Knurled. GRM+ Memberand MegaDork
8/2/19 1:06 p.m.
Dr. Hess said:

"Scientists" have been predicting that the earth can't support the current level of population for at least the last 200 years.  Rich people like Bill Gates want to see a population around a billion, I think, or less.  They don't mention how they want to go from 10  billion to 1 billion, but we can assume that they are not planning on being one of the 9.

We have only been able to support population increases through great strides in farming techniques and technology.

 

You're not going to be able to feed 2019 population with 1919 agricultural tech. Or 1969 tech, for that matter.  (We're not really supporting 2019 population all that well, either, although there is visible room for improvement that we are not taking yet because it is not hurting us relatively well-off people yet)

 

We wouldn't be able to support 8 billion without our GMOs and factory farming techniques and pesticides from Hell.

NOT A TA
NOT A TA Dork
8/2/19 1:19 p.m.
1988RedT2 said:

I've seen projections that have world population growth leveling off and declining within decades with the widespread knowledge and use of contraception in developing regions of the world.

The neighborhood I live in now is primarily populated by immigrants from 3rd world/developing countries. Typically 5-10 children by each couple that entered the country years ago and most of those children are now having more than two children per couple and still have time left in child bearing years.  Their upbringing is "Big family good". They can't really afford all the kids but have learned how to navigate the social services systems to get whats necessary to raise them while living above what you'd think their finances would allow based on employment. I'm tip toeing here and don't want to become part of a patio.

T.J.
T.J. MegaDork
8/2/19 2:25 p.m.

So, have you read about the Georgia Guidestones?

Exponential growth cannot continue forever, so at some point something will change it. War, famine, disease, asteroid impact, who knows. 

Stefan
Stefan GRM+ Memberand MegaDork
8/2/19 2:36 p.m.
NOT A TA said:
1988RedT2 said:

I've seen projections that have world population growth leveling off and declining within decades with the widespread knowledge and use of contraception in developing regions of the world.

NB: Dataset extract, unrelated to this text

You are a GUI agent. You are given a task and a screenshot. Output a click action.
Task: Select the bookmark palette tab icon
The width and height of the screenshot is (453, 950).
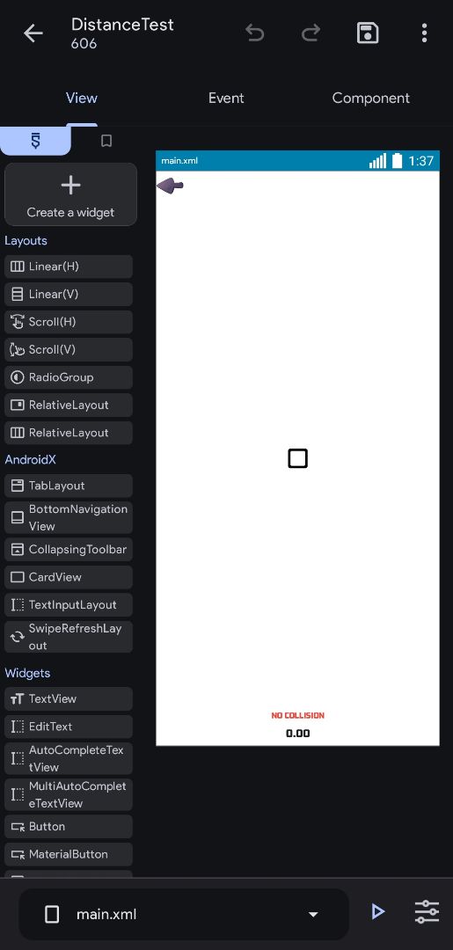click(106, 141)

The neighborhood I live in now is primarily populated by immigrants from 3rd world/developing countries. Typically 5-10 children by each couple that entered the country years ago and most of those children are now having more than two children per couple and still have time left in child bearing years.  Their upbringing is "Big family good". They can't really afford all the kids but have learned how to navigate the social services systems to get whats necessary to raise them while living above what you'd think their finances would allow based on employment. I'm tip toeing here and don't want to become part of a patio.

Knowing some of the refugee families in my neighborhood and those that my friend works with as a school teacher, they live that way through essentially living as a commune.  Everyone contributes.  They also don't typically use credit, they use cash and buy from the local thrift stores, discount stores, CL/FB and fellow refugees, etc.  They also work damned hard, most of the folks in my neighborhood work several jobs and with at least one business being run by a spouse.

Many Americans could learn a lot from them and greatly improve their own lives, instead of casting side eyes towards them and making assumptions.

This is how you survive, especially after the sort of things they've been through to get where they are.  The refugee process is a miserably long and drawn out process, full of misdirection and the potential to break up families or worse.

If things continue the way they are headed, Americans could end up as refugees as well.  It isn't pretty and it will get uglier before it gets better.